The Mother of all Carrots


















When carrots flower, they grow umbels that look like fireworks from the bottom, lace from the top. How often do they get to flower, though, since the biennials only flower the second year and are harvested the first. No matter, they look just like Queen Anne's Lace, which you've most likely seen growing somewhere recently. It grows on the roadsides, the train tracks, the edges of parking lots, wielding intricately organized galaxies of tiny flowers, one tiny dark flowers sits like a black hole in the middle. You may have even seen them growing in a botanic garden, like the ones I saw growing in a Japanese Garden yesterday. Clearly they didn't belong, but who could lay hands on such stunning plants.

Plants that are in fact originally from Afghanistan and can solely claim the title as mother of all carrots, since the cultivars we eat were bred from their wild mother, which bears a woody taproot. Once the seeds of this plant, Daucus Carota, were used as birth control. Which is strange since the carota part of the name derives from the Indoeuropean root "ker," meaning horn, which, ahem, is usually associated with fertility. Tricky plant!

It gets more tricky than that, though, since this plant happens to look so much like a plant thought to be the most toxic one in North America, Poison Hemlock, that it is very easy to get the two confused. Here's a few reasons to be very careful (wikipedia):

The plant is occasionally mistaken for parsnips, due to its clusters of white tuberous roots; this is an often fatal error, as the Cicuta is extremely poisonous. Indeed, some consider water hemlock to be North America's most toxic plant.[1] Cicuta is fatal when swallowed, causing violent and painful convulsions. Though a number of people have died from water hemlock poisoning over the centuries, livestock have long been the worst affected (hence the name "cowbane"), causing death in as little as 15 minutes. [2],[3]
The chief poison is cicutoxin, an unsaturated aliphatic alcohol that is most concentrated in the roots. Upon human consumption, nausea, vomiting, and tremors occur within 30-60 minutes, followed by severe cramps, projectile vomiting, and convulsions. There are occasional long-term effects, like retrograde amnesia.[4] Ingestion of water hemlock in any quantity can result in death or permanent neurological damage of the central nervous system.
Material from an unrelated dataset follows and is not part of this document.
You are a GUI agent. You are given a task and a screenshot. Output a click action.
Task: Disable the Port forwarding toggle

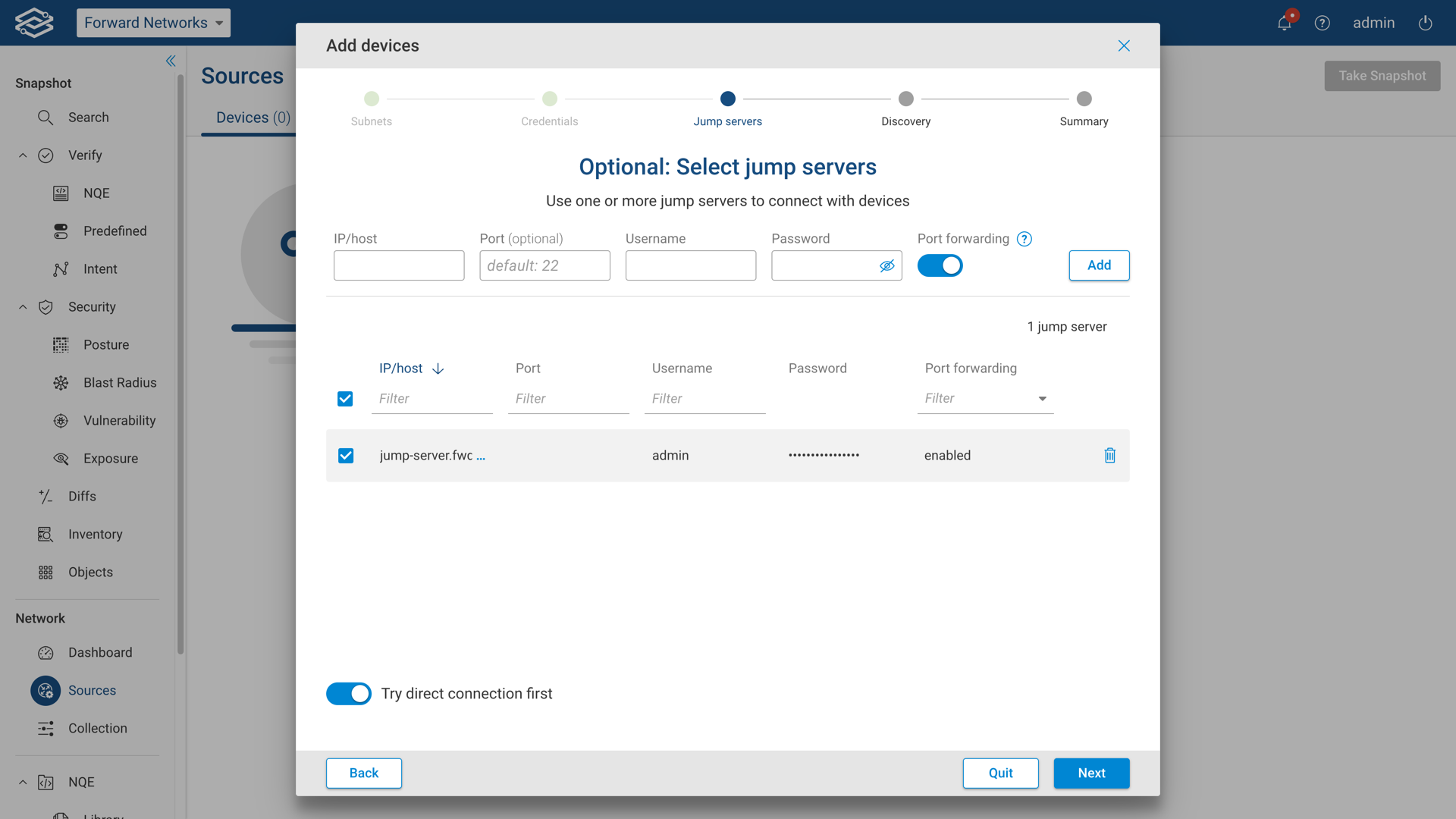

Back in Brooklyn there's a parsley plant, a relative of the carrot, growing in a crack between the sidewalk and the house since last year. It grew all winter. Really I shouldn't allow things to grow there but had to let this slip because I'd never seen such a happy looking plant. Once my husband tried to rip it up but stopped when I screamed at him. Anyway, the plant survived, and was starting to bloom when I left Brooklyn. I have a feeling I've missed the fireworks. But that's OK they'll be plenty of drama for me when I have to grapple with the front yard, that may have grown into a meadow replete with milkweed, but hopefully no cowbane. I don't think I'd know the difference between that and the carrot.

1 comment:

Anonymous said...

i didnt know that carrots had flowers.